[Collected data entries]
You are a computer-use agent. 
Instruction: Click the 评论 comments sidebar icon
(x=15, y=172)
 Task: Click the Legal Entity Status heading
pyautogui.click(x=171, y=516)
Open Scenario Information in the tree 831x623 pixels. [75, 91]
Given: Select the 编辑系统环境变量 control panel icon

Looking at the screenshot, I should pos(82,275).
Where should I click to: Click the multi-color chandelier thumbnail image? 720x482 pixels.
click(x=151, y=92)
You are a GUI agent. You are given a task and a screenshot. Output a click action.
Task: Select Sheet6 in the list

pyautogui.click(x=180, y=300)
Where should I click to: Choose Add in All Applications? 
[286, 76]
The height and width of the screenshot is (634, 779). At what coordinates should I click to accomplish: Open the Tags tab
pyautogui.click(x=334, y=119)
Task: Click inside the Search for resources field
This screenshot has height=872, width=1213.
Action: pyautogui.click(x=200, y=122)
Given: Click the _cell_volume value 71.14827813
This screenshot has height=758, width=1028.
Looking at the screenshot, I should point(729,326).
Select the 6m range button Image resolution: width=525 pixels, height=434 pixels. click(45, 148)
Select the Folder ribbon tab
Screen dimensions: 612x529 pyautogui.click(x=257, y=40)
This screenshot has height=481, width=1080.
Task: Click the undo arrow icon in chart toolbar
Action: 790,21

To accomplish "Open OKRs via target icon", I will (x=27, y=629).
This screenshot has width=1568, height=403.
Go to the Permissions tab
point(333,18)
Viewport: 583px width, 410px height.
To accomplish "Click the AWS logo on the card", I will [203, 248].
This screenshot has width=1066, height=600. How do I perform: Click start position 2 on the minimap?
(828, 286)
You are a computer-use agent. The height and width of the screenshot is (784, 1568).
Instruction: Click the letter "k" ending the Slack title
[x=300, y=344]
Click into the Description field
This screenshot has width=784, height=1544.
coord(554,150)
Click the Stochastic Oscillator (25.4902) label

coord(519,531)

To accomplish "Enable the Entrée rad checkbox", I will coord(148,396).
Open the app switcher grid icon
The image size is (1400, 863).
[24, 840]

[What is being asked] Both the first line of the records above and the line containing "You are a computer-use agent. The" are to be transcribed exactly, together with every line between them, and nothing else.

[Answer to this task]
You are a computer-use agent. 
Instruction: Click the 评论 comments sidebar icon
(x=15, y=172)
 Task: Click the Legal Entity Status heading
pyautogui.click(x=171, y=516)
Open Scenario Information in the tree 831x623 pixels. [75, 91]
Given: Select the 编辑系统环境变量 control panel icon

Looking at the screenshot, I should pos(82,275).
Where should I click to: Click the multi-color chandelier thumbnail image? 720x482 pixels.
click(x=151, y=92)
You are a GUI agent. You are given a task and a screenshot. Output a click action.
Task: Select Sheet6 in the list

pyautogui.click(x=180, y=300)
Where should I click to: Choose Add in All Applications? 
[286, 76]
The height and width of the screenshot is (634, 779). At what coordinates should I click to accomplish: Open the Tags tab
pyautogui.click(x=334, y=119)
Task: Click inside the Search for resources field
This screenshot has height=872, width=1213.
Action: pyautogui.click(x=200, y=122)
Given: Click the _cell_volume value 71.14827813
This screenshot has height=758, width=1028.
Looking at the screenshot, I should point(729,326).
Select the 6m range button Image resolution: width=525 pixels, height=434 pixels. click(45, 148)
Select the Folder ribbon tab
Screen dimensions: 612x529 pyautogui.click(x=257, y=40)
This screenshot has height=481, width=1080.
Task: Click the undo arrow icon in chart toolbar
Action: 790,21

To accomplish "Open OKRs via target icon", I will (x=27, y=629).
This screenshot has width=1568, height=403.
Go to the Permissions tab
point(333,18)
Viewport: 583px width, 410px height.
To accomplish "Click the AWS logo on the card", I will [203, 248].
This screenshot has width=1066, height=600. How do I perform: Click start position 2 on the minimap?
(828, 286)
You are a computer-use agent. The height and width of the screenshot is (784, 1568).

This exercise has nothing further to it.